* AIM OF THE TASK *
Please print each record that follows precisely as it appears.

(Stored items)
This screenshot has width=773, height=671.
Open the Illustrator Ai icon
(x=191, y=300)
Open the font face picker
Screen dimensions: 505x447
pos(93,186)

* OUTPUT OF THE TASK *
This screenshot has width=773, height=671.
Open the Illustrator Ai icon
(x=191, y=300)
Open the font face picker
Screen dimensions: 505x447
pos(93,186)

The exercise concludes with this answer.